The following faculty were promoted to full professor.

Leslie Butler, Professor of History
Butler is an American intellectual and cultural historian, with an emphasis on the 19th century. She is the author of two books: Consistent Democracy: The "Woman Question" and Self-Government in Nineteenth Century America and Critical Americans: Victorian Intellectuals and Transatlantic Liberal Reform. Additional scholarship includes articles and contributions to the Cambridge History of America and The Oxford Illustrated History of the United States. Her research has been supported by the National Endowment for the Humanities, Huntington Library, American Antiquarian Society, and Massachusetts Historical Society.

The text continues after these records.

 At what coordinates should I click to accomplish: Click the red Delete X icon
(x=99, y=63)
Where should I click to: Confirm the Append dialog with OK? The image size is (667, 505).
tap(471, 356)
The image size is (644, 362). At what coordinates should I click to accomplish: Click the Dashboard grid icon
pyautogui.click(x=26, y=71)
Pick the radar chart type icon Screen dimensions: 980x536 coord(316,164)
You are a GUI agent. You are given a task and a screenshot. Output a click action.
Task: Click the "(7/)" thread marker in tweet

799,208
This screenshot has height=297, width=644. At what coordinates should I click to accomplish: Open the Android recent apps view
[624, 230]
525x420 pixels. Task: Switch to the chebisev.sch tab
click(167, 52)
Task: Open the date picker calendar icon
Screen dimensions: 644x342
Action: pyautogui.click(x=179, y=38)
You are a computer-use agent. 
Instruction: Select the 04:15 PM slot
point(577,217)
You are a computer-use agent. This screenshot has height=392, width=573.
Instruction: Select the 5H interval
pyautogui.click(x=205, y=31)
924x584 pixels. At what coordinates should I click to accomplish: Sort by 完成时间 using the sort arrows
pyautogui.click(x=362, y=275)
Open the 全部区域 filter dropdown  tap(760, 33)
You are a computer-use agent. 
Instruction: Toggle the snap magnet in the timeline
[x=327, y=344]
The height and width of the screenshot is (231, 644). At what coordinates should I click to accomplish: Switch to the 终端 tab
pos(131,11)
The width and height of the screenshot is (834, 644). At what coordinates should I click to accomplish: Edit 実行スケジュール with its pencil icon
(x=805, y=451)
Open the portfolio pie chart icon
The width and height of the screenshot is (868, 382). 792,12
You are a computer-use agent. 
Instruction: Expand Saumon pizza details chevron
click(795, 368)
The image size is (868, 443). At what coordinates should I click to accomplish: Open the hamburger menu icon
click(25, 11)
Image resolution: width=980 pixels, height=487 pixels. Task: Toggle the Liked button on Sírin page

Michael Cox, Professor of Environmental Studies
Cox is an environmental social scientist specializing in environmental governance, with a particular emphasis on community-based natural resource management. He has conducted extensive fieldwork in the Southwestern United States and the Dominican Republic. His first book, Common Boundaries: The Theory and Practice of Environmental Property, delves into the significance of environmental property rights across academic disciplines, cultures, and types of environment policy. Additionally, Cox co-hosts the In Common podcast, which features discussions of the lives, research, and endeavors of scholars and practitioners dedicated to fostering sustainable human-environment interactions.

Vievee Elaure Francis, Professor of English and Creative Writing
One of the most prominent contemporary American poets working today, Francis has published four books: Blue-Tail Fly, Horse in the Dark, Forest Primeval, and The Shared World. More than 100 individual publications of her poems can be found in literary journals, with many collected in prestigious anthologies, including six selections for Best American Poetry since 2010. Her libretti for The Ritual of Breath Is the Rite to Resist and Marvin Gaye Songs premiered in 2022 and 2023, respectively, the former at Dartmouth. Among her many honors, Francis is the recipient of the Sewanee Fellowship, Aiken-Taylor Award, Lannan Foundation Fellowship, Kingsley-Tufts Award, and most recently, a Guggenheim Fellowship.

Katie Hornstein, Professor of Art History
Hornstein plots an alternative history of European art that is careful not to valorize the singular achievements of individual artists apart from the contested spaces where their works were produced and circulated. She is the author of two books, Myth and Menagerie: Seeing Lions in the Nineteenth Century and Picturing War in France, 1792-1856. In her books, articles, and book chapters, she brings her interdisciplinary training in art history, cultural history, and media studies to bear on a variety of visual objects, from oil paintings to lion pelts. She embraces current debates in the humanities such as the representation and uses of non-human animal bodies in modern material and visual culture. Among her many grants and awards, Hornstein received three fellowships from the ACLS.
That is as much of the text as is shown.